Laser Marking: Tips for Improving Clarity of Text Smaller than 0.1 mm

Looking to print text smaller than 0.1 mm on metal, plastics, or other materials? This seminar will share techniques for setting core parameters such as laser power, speed, and frequency, and will analyze points of material compatibility, to help solve problems such as fuzzy text and jagged edges, thereby improving marking precision and yield.

Why is your fine print always so unclear?

Many people who are just starting to use laser marking will discover that when engraving text less than 0.1 millimeters in size, the text often appears blurry, broken, or fused.Most of the time, the problem isn't that the machines are defective, but that the parameters and operational details aren't set correctly.It's like cooking a stir-fry, if you don't get the heat right, even the best ingredients will be ruined.Now let's get down to the nitty gritty and look at the practical skills involved in making a good photograph.

Practical Guide to Core Parameter Adjustment.

More power is not necessarily better.

Many people think that the effect is more obvious when the power is turned up all the way, but in fact when you are carving fine text, too much power will burn the edges of the material.For example, when marking stainless steel, it is suggested that you start with 30 % power and increase by 5 % each time to observe the line changes, until you find the point at which the mark is just visible but there is no burr.

The golden ratio of speed and frequency.

If it moves too fast, it won't have enough energy to burn. If it moves too slowly, it will burn too much.In the case of a 0.08mm line width, for example, it is recommended that the marking speed be controlled at 800-1200mm / s, and the frequency be kept between 30-50kHz.Different brands of equipment may have different effects, and so it's best to try a 3x3 grid of small text, with each group having a 5 % contrast effect.

The hidden technique of focusing the light.

The field lens, with a 20-micron focal length, is much better for fine cutting than the regular lens.When using the microscope, remember to first calibrate the autofocus, and then manually fine-tune by ± 0.2 mm.When photographing highly reflective materials (such as anodized aluminum), it can be useful to attach a layer of transparent tape to help with focusing.

Materials determine success or failure.

Metallic materials need to be "cooled down.

For stainless steel and aluminum alloy materials, the cooling mode is recommended, and the pulse interval parameters should be adjusted accordingly.For instance, when marking aluminum alloy, if the pulse interval is adjusted to over 200 μs, this can effectively reduce the diffusion of the edge caused by thermal effects.

The secret of preventing carbonization.

For carbonizable materials like ABS and acrylic, remember to increase the marking speed when reducing the power.There is a little trick to it: Spray a small amount of alcohol around the area to be labeled.

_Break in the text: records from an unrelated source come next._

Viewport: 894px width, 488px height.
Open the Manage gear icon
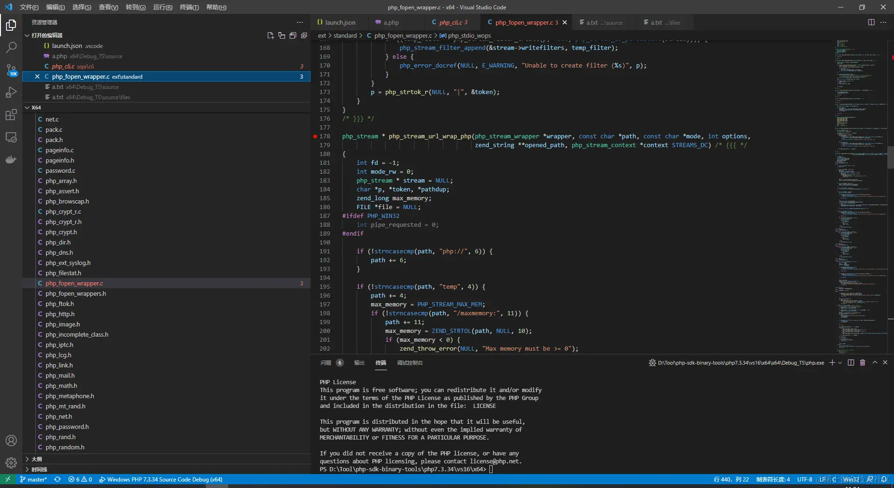[11, 463]
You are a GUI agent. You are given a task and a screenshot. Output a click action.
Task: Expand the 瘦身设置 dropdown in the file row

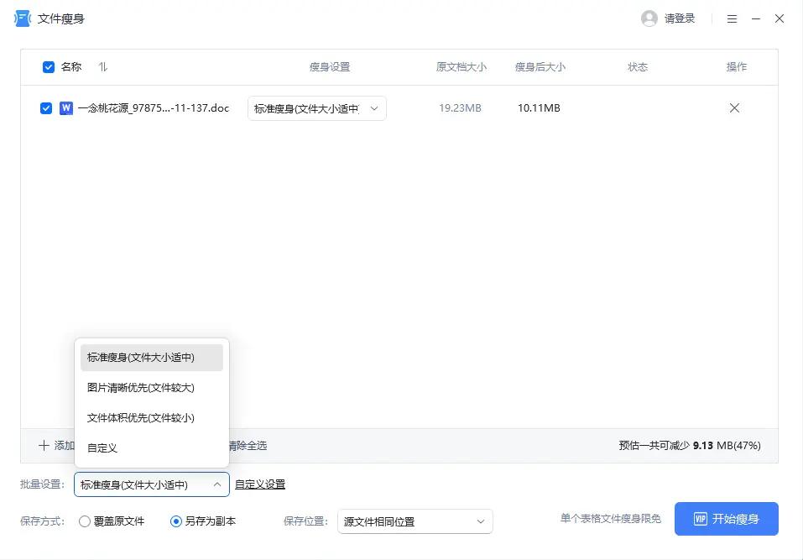pos(374,107)
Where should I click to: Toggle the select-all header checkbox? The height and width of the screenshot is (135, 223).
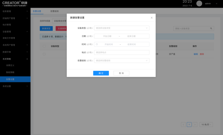coord(44,46)
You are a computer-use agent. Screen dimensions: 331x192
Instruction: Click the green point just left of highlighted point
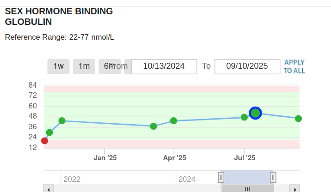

The evaporation of the alcohol will lower the local temperature, and tests have demonstrated that this can reduce the incidence of scorching by 80 %.

Daily maintenance, which is often overlooked.

No matter how good the parameters are, they can't withstand dirty lenses or aging lasers.The optical lenses must be cleaned with alcohol at least once a week, and the output energy of the laser tested every three months.If the lines appear to be too thick under the same conditions, don't rush to adjust the parameters; try changing the nozzle. Many people get stuck at this point.

A quick, down-to-earth way to test parameters.

After using different parameters to mark the paper, they would observe it under a microscope.Recording the actual width of each parameter, one can quickly build up a database of parameters.This method is especially suited to small processing plants that need to switch materials frequently.